►

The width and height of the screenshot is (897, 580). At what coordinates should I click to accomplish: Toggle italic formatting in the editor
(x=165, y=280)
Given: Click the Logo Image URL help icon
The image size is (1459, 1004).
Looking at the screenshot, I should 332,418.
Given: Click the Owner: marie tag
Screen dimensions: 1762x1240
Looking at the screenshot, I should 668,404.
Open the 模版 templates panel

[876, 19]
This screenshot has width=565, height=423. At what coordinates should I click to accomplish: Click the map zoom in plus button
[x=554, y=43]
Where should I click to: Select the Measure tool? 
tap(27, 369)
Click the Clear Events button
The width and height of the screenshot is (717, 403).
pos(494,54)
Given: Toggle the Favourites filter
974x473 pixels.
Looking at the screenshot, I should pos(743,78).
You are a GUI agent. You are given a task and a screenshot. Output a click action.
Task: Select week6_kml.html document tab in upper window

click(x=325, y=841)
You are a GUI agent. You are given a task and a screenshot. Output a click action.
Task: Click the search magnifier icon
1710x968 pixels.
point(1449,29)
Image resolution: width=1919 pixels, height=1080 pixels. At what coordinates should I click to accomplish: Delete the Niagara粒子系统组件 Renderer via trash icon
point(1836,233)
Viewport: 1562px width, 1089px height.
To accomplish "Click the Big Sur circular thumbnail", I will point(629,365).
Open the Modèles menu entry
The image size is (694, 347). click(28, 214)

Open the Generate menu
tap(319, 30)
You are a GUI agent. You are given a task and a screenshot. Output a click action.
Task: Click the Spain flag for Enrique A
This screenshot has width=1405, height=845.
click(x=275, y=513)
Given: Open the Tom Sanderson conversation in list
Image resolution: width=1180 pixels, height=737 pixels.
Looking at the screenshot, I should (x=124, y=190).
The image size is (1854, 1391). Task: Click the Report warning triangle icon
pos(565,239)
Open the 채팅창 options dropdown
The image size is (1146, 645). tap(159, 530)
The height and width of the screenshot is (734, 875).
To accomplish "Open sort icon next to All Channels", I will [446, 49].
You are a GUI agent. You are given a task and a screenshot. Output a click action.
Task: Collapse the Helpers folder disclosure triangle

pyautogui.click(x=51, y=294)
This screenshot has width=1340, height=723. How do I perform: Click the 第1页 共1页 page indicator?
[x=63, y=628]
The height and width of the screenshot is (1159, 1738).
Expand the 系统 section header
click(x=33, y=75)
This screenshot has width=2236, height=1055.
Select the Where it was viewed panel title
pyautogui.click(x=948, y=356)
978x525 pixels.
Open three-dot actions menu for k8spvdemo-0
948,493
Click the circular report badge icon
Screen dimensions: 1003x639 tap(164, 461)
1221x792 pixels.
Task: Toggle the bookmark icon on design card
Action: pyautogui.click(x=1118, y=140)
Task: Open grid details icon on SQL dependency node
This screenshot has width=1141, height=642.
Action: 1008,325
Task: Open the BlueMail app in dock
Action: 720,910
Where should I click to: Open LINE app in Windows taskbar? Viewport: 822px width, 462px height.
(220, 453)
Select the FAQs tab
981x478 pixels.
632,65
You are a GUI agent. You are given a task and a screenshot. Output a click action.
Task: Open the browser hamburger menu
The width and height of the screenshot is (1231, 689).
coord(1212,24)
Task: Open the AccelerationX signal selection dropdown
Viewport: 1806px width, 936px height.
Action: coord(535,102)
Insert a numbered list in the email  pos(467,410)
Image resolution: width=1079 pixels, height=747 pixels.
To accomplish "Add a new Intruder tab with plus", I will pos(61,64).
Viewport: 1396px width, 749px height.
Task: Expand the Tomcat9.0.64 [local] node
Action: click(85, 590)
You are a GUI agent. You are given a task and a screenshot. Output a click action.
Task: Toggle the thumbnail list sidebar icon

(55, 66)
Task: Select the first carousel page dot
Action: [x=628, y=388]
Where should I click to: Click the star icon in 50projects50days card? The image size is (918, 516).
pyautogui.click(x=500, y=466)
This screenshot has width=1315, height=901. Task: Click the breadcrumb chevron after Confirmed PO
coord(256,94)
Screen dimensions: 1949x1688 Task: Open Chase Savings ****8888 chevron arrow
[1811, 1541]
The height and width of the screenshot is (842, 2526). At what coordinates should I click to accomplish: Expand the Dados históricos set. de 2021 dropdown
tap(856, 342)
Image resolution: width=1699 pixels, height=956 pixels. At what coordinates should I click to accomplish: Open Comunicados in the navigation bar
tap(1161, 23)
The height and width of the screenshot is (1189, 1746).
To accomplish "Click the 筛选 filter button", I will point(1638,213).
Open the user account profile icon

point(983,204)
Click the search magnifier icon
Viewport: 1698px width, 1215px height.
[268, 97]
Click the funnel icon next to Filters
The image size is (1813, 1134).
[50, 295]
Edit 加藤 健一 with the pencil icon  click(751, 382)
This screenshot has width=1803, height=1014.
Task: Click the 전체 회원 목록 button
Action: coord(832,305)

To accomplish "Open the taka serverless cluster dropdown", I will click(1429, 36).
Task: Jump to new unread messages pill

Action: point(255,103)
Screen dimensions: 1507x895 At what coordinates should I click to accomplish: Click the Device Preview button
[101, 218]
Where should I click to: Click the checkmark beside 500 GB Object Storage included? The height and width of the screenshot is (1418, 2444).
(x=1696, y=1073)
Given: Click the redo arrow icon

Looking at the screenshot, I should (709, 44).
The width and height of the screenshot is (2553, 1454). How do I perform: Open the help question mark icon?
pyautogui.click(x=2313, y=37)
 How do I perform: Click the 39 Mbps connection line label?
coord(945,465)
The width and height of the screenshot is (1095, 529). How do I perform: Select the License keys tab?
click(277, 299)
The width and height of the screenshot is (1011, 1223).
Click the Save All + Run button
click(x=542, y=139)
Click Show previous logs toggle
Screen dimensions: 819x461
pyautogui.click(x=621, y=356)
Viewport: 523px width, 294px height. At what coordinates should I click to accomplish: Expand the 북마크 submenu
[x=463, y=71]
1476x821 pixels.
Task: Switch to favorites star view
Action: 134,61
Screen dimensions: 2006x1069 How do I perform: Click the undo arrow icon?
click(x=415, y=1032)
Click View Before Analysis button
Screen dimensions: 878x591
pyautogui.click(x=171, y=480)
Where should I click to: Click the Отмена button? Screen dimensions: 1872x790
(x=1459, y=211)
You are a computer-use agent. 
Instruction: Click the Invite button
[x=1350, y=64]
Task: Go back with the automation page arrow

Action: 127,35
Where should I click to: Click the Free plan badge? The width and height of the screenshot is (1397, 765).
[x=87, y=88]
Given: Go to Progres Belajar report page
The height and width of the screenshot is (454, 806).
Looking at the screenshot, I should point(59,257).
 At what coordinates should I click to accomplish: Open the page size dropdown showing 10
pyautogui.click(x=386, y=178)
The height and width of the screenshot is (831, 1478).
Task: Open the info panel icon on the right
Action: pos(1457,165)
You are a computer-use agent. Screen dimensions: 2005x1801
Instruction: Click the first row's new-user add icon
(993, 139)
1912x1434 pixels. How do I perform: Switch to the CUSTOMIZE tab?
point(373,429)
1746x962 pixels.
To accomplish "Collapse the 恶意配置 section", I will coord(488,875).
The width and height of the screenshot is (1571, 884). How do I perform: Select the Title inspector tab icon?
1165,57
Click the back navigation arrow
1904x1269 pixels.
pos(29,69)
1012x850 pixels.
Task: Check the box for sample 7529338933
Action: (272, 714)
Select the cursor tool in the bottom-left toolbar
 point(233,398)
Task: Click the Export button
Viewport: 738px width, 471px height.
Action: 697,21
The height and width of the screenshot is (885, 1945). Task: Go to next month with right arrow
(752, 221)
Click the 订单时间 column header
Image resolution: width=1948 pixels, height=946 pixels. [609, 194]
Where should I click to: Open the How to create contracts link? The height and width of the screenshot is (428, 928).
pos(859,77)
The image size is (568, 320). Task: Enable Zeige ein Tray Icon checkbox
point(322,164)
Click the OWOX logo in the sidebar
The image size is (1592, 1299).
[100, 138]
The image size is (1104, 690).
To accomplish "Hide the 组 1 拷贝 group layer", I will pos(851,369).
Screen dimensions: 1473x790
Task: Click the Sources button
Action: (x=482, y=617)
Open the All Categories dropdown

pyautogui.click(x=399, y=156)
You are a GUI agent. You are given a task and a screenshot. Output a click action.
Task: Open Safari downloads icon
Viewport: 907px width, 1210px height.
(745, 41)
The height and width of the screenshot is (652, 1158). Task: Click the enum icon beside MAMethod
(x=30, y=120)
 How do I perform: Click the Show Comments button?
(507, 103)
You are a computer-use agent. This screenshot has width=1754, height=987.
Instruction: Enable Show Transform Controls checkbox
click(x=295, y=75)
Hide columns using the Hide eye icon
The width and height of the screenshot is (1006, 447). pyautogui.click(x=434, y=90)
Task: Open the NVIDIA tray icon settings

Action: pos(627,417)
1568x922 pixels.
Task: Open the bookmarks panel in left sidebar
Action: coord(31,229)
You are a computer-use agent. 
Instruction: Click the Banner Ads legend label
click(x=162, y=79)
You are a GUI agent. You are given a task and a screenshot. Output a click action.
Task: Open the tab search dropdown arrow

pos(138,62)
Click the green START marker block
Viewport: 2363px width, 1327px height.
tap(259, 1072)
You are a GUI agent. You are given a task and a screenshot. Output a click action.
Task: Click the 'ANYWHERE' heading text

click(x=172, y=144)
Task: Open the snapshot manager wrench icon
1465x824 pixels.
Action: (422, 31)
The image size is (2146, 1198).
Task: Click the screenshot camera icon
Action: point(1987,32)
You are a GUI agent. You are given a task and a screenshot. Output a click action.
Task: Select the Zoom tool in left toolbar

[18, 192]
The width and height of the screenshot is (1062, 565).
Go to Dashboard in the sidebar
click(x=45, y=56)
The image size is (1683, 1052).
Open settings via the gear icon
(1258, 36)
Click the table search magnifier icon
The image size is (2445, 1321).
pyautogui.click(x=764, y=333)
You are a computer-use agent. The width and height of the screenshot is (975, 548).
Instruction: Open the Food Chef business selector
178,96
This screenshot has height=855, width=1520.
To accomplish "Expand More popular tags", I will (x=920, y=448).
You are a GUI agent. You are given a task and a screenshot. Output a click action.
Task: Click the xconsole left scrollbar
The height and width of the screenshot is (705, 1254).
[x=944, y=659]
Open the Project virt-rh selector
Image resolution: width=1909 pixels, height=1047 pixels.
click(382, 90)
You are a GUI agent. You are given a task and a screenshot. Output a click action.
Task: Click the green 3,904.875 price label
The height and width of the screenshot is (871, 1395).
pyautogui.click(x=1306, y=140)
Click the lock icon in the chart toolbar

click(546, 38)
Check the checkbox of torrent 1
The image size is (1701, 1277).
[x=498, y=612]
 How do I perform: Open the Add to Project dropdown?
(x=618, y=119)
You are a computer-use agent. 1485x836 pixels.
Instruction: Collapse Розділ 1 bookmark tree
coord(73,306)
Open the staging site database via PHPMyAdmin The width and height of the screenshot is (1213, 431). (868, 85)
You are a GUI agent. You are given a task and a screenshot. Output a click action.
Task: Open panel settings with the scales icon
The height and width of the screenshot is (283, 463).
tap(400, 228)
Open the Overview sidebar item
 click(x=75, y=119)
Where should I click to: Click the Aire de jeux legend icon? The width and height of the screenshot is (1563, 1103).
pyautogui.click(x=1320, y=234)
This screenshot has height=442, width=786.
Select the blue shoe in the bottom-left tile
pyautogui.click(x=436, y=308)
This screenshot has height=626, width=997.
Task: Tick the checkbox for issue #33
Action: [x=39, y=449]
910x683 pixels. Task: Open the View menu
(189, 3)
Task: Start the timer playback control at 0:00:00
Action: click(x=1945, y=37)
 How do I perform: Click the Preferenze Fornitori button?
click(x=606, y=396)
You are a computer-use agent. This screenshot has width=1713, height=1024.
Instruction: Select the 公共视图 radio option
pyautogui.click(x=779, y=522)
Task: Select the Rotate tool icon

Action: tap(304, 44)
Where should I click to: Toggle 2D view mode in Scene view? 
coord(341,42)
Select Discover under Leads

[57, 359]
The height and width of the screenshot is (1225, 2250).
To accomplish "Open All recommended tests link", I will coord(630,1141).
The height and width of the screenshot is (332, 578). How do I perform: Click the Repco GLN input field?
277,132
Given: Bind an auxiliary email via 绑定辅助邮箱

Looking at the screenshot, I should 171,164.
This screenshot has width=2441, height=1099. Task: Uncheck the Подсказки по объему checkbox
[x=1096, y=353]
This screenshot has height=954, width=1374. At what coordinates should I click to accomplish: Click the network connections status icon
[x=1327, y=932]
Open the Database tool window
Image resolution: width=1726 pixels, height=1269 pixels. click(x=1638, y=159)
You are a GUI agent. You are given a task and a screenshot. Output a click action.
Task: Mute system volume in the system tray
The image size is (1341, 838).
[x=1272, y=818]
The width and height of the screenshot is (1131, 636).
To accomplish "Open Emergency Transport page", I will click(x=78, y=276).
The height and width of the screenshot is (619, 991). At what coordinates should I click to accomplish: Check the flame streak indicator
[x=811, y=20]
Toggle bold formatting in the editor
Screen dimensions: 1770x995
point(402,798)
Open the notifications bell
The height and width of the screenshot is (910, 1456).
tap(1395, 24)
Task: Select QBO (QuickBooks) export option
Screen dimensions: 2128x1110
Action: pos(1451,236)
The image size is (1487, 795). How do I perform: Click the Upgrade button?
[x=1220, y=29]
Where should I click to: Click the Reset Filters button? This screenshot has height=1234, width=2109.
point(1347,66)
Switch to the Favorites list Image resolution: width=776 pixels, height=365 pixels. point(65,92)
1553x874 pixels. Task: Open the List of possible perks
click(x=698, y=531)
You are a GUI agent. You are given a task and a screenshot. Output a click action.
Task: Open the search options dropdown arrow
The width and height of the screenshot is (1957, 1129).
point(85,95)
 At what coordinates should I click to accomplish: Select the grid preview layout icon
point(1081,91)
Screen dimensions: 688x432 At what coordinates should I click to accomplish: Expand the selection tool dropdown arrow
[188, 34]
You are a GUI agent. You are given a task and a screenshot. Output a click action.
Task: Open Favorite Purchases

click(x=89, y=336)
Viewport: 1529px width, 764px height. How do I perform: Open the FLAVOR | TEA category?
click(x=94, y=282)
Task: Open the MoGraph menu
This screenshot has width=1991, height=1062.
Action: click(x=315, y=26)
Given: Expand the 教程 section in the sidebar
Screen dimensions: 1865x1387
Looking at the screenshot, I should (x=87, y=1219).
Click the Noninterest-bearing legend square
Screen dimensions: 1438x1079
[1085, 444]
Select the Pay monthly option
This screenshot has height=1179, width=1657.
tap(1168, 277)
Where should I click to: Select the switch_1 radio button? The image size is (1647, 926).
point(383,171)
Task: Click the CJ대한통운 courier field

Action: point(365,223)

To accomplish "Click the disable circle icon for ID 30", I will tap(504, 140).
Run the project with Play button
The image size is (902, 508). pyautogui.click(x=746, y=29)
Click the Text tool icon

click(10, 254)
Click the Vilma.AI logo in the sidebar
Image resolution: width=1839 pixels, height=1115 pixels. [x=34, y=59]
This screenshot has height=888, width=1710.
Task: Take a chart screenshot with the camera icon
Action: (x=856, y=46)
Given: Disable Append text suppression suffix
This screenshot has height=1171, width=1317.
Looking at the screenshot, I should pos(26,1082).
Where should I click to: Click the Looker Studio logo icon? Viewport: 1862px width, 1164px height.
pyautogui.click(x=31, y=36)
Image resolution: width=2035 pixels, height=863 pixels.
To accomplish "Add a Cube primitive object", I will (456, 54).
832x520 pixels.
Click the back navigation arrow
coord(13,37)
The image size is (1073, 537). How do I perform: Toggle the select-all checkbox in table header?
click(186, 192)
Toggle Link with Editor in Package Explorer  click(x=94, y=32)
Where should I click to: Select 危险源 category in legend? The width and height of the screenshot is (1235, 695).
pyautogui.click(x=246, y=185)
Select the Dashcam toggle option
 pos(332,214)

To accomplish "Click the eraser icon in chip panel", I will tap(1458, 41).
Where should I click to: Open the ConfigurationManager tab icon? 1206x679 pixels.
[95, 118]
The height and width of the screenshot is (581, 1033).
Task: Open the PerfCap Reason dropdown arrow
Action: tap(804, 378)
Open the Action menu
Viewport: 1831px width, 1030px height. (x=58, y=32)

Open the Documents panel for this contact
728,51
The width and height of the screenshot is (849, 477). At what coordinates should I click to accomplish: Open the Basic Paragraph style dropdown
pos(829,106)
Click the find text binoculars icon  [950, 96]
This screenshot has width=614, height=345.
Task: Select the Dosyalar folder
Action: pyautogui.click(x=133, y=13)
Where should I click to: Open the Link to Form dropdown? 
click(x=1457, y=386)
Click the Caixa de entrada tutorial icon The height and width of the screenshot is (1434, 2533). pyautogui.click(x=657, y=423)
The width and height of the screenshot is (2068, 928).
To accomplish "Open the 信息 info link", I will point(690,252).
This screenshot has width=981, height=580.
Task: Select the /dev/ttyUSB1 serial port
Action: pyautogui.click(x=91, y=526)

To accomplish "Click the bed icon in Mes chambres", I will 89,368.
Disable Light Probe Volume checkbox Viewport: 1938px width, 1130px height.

◄

### Work to be completed
Each line from the one with "Where should I click to: Open the Link" through the last line of the records above must be retyped exactly, and no other line may be given.

### Answer space
Where should I click to: Open the Link to Form dropdown? 
click(x=1457, y=386)
Click the Caixa de entrada tutorial icon The height and width of the screenshot is (1434, 2533). pyautogui.click(x=657, y=423)
The width and height of the screenshot is (2068, 928).
To accomplish "Open the 信息 info link", I will point(690,252).
This screenshot has width=981, height=580.
Task: Select the /dev/ttyUSB1 serial port
Action: pyautogui.click(x=91, y=526)

To accomplish "Click the bed icon in Mes chambres", I will 89,368.
Disable Light Probe Volume checkbox Viewport: 1938px width, 1130px height.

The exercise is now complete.